▸ **WORK REQUIRED**: Only the lines from the first line of the records through the line containing "Click the subscribe" belong in the answer. Copy them exactly.

Stored records:

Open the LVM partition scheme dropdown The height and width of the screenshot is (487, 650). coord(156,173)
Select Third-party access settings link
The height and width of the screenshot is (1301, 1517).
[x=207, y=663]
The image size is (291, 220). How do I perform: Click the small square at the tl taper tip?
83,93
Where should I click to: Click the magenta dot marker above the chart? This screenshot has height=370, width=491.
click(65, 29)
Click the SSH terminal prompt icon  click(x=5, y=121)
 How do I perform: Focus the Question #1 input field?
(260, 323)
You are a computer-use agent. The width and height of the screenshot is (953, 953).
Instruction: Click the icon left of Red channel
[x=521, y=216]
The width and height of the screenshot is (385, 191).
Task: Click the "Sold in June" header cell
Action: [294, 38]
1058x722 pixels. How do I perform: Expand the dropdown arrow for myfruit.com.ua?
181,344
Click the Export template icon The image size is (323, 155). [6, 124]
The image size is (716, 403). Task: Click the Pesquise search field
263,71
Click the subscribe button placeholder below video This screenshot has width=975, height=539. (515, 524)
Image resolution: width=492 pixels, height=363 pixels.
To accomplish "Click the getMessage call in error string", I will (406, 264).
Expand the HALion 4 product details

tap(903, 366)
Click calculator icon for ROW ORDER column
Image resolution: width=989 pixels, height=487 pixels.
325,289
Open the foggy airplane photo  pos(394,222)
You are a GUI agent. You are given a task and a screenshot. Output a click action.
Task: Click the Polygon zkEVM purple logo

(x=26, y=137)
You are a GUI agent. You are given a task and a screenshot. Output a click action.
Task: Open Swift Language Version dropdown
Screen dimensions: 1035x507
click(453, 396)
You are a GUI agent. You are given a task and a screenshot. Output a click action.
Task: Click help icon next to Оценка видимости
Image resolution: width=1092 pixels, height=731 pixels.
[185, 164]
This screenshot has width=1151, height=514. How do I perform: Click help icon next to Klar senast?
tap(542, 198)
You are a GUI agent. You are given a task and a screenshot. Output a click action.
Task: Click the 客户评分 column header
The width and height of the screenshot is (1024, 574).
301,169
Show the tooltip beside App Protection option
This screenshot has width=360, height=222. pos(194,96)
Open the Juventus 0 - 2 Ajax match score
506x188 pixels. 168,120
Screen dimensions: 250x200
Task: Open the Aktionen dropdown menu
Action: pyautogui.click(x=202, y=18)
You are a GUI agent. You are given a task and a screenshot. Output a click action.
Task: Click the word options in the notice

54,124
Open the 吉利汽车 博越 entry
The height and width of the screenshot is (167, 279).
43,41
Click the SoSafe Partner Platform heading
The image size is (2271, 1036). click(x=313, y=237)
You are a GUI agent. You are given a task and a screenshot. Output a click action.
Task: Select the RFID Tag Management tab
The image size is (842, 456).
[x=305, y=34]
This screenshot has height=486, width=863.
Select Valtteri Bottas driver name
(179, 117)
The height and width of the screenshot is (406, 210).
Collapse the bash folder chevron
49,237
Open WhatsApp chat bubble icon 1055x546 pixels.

▸ **ANSWER TO THIS PROBLEM**:
Open the LVM partition scheme dropdown The height and width of the screenshot is (487, 650). coord(156,173)
Select Third-party access settings link
The height and width of the screenshot is (1301, 1517).
[x=207, y=663]
The image size is (291, 220). How do I perform: Click the small square at the tl taper tip?
83,93
Where should I click to: Click the magenta dot marker above the chart? This screenshot has height=370, width=491.
click(65, 29)
Click the SSH terminal prompt icon  click(x=5, y=121)
 How do I perform: Focus the Question #1 input field?
(260, 323)
You are a computer-use agent. The width and height of the screenshot is (953, 953).
Instruction: Click the icon left of Red channel
[x=521, y=216]
The width and height of the screenshot is (385, 191).
Task: Click the "Sold in June" header cell
Action: [294, 38]
1058x722 pixels. How do I perform: Expand the dropdown arrow for myfruit.com.ua?
181,344
Click the Export template icon The image size is (323, 155). [6, 124]
The image size is (716, 403). Task: Click the Pesquise search field
263,71
Click the subscribe button placeholder below video This screenshot has width=975, height=539. (515, 524)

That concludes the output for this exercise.